> _Exercise brief_
The required result is an exact copy of every line from the one with "Task: Uncheck Direct checkbox for the LA row" through the last line below, with the pictures left out.

> _Source data_
----

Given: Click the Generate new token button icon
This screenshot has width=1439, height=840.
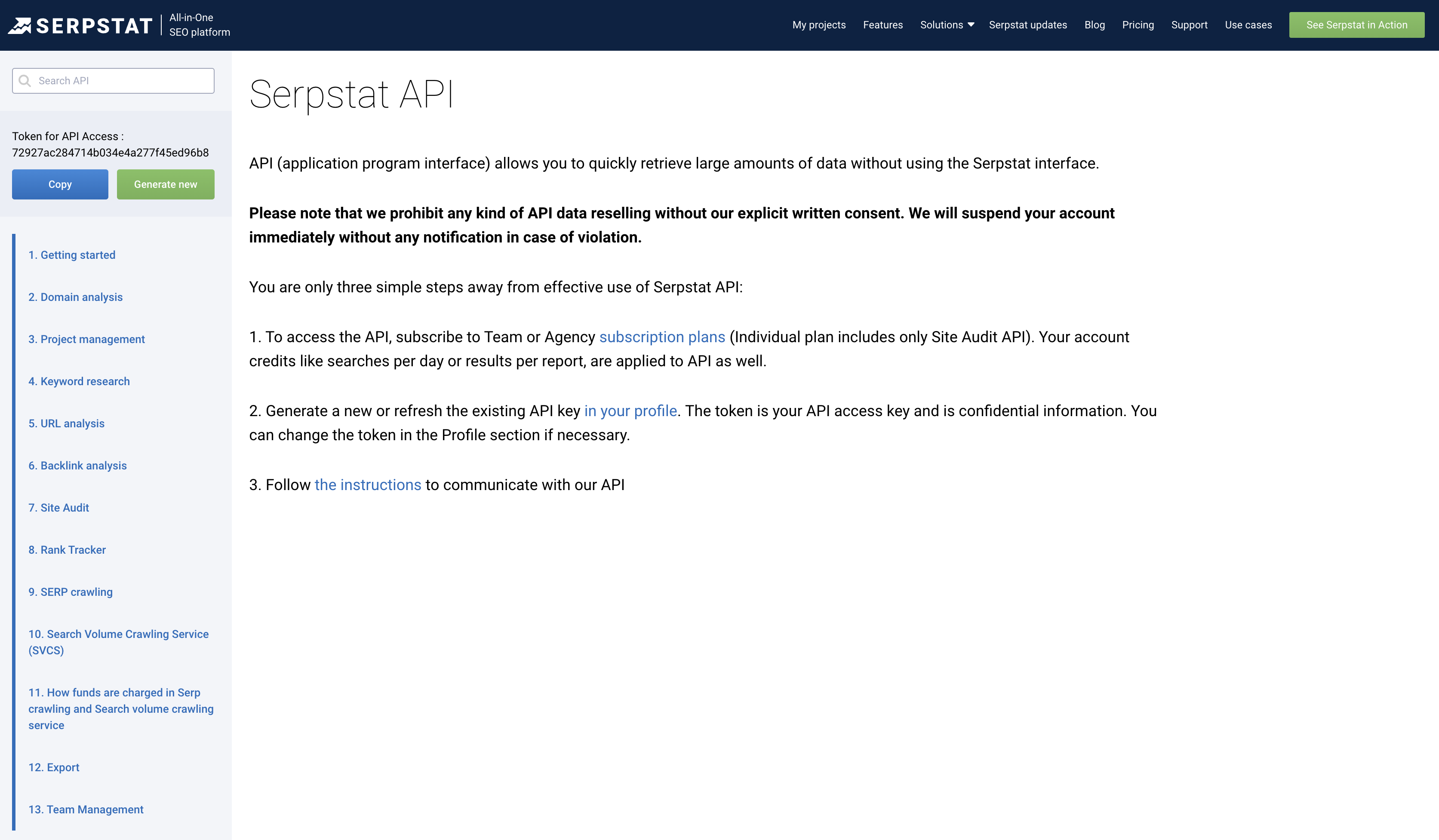Looking at the screenshot, I should click(165, 184).
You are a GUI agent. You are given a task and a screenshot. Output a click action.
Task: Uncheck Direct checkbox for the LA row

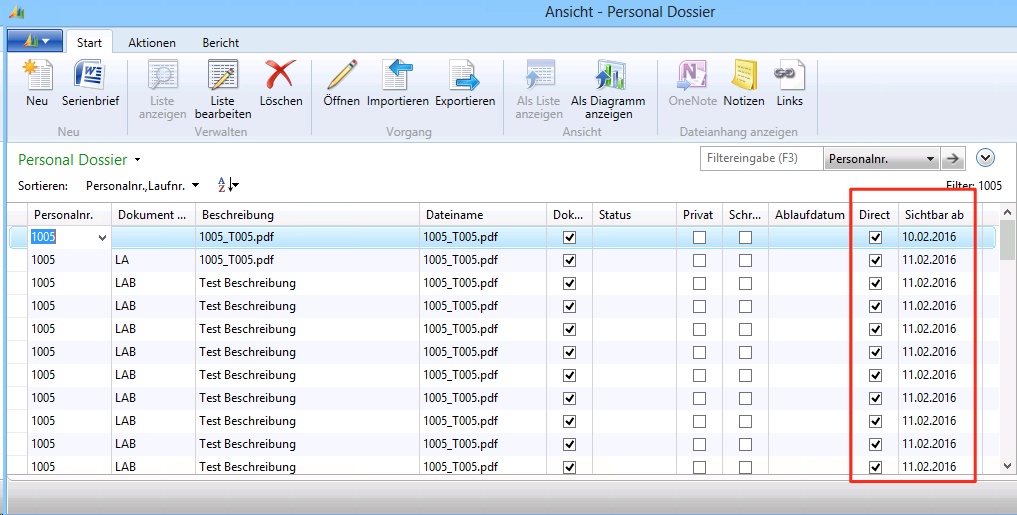(x=875, y=260)
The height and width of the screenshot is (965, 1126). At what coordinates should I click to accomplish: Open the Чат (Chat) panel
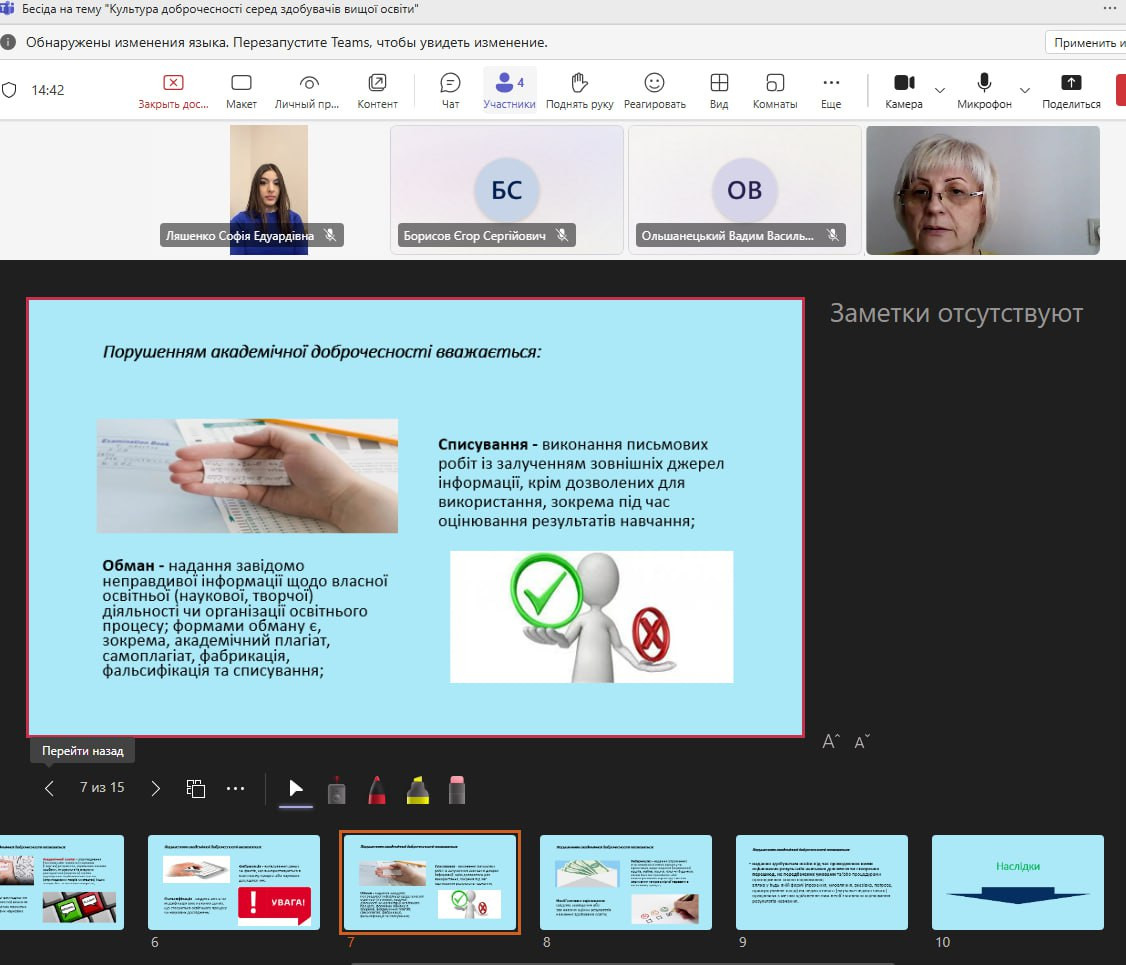(x=450, y=89)
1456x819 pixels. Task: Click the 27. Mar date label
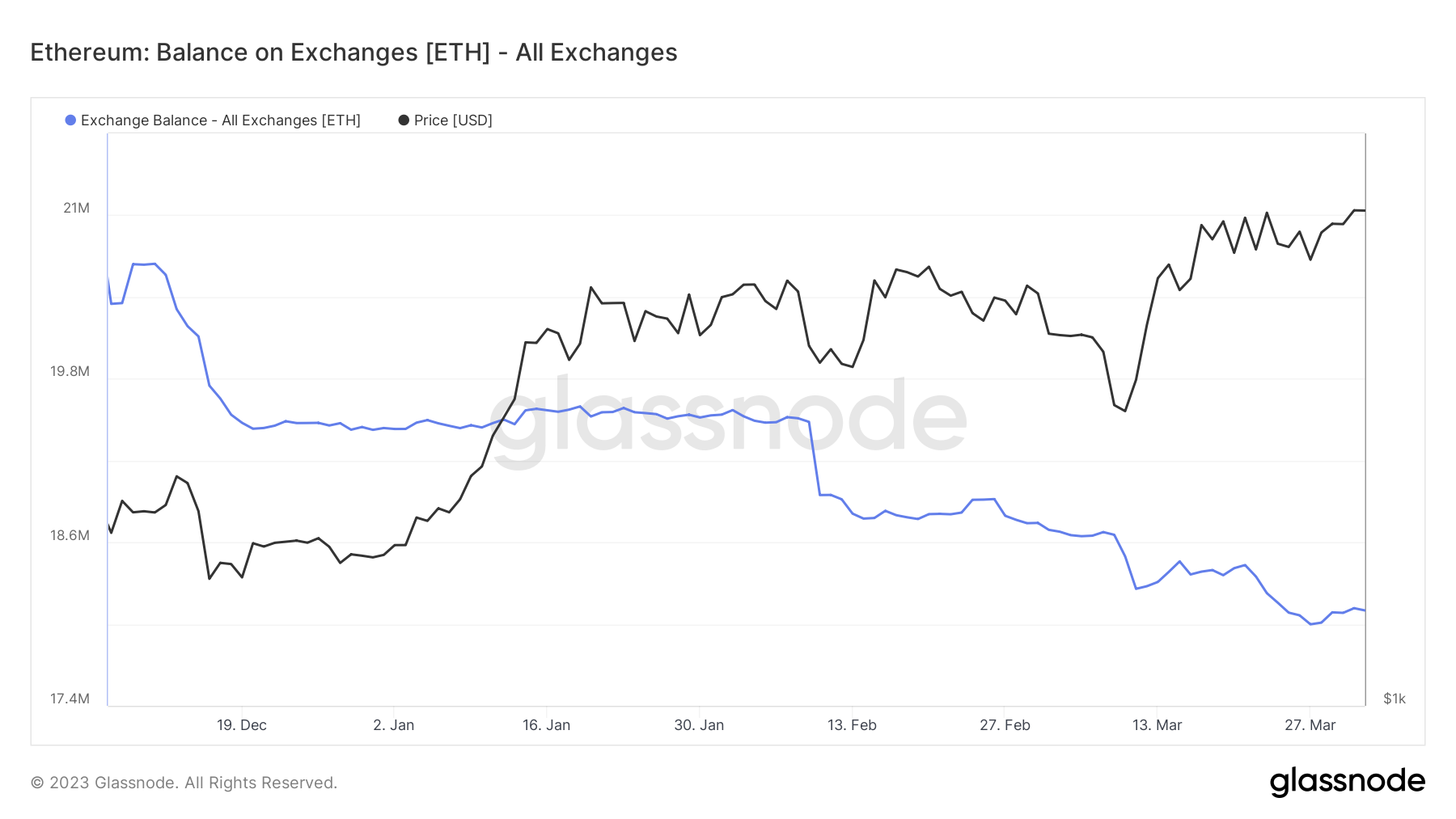[x=1310, y=725]
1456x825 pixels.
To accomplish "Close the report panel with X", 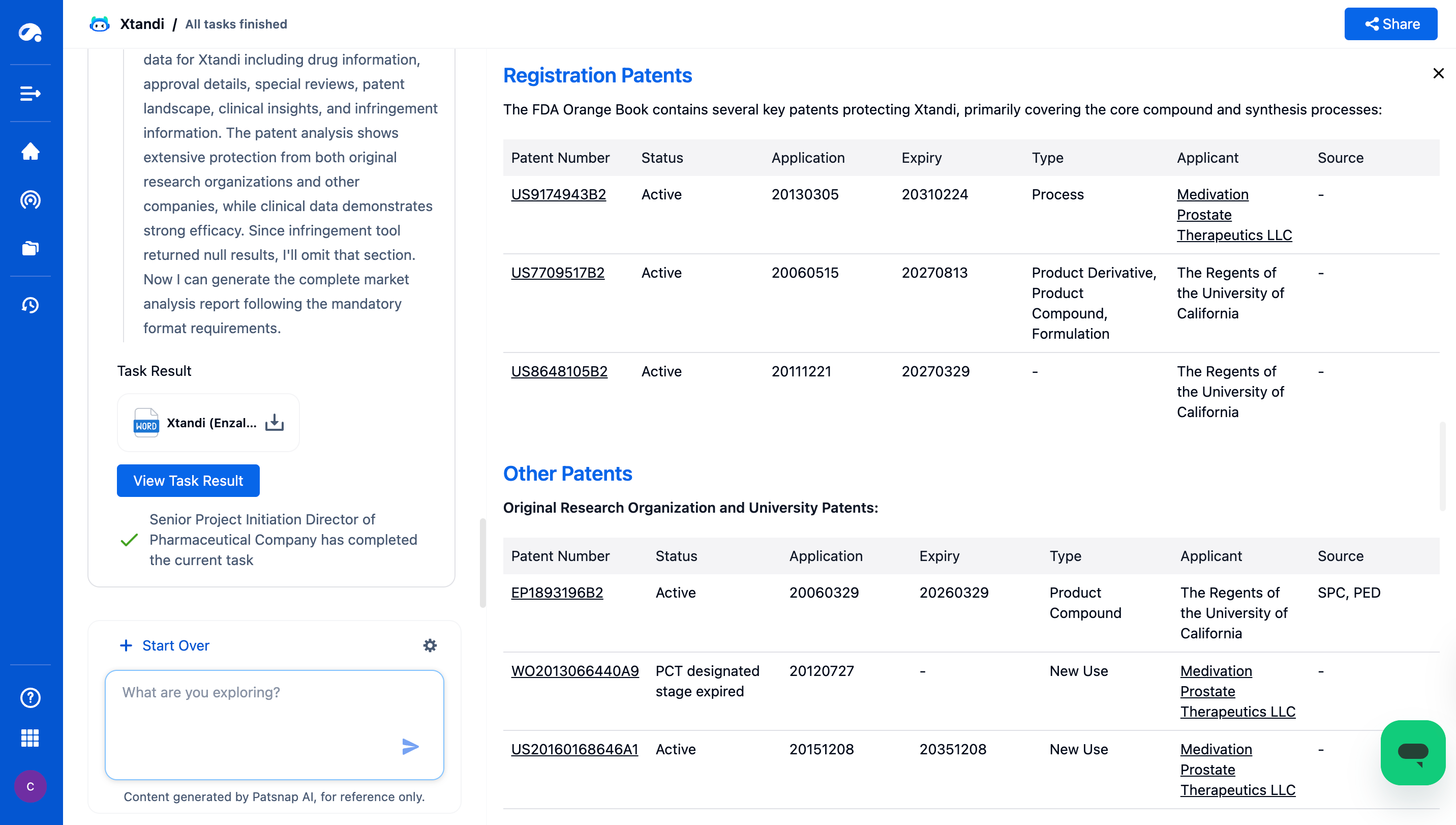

----

> _Reply_
Task: Uncheck Direct checkbox for the LA row

(x=875, y=260)
The height and width of the screenshot is (965, 1126). At what coordinates should I click to accomplish: Open the Чат (Chat) panel
(x=450, y=89)
1456x819 pixels. Task: Click the 27. Mar date label
[x=1310, y=725]
1456x825 pixels.
To accomplish "Close the report panel with X", 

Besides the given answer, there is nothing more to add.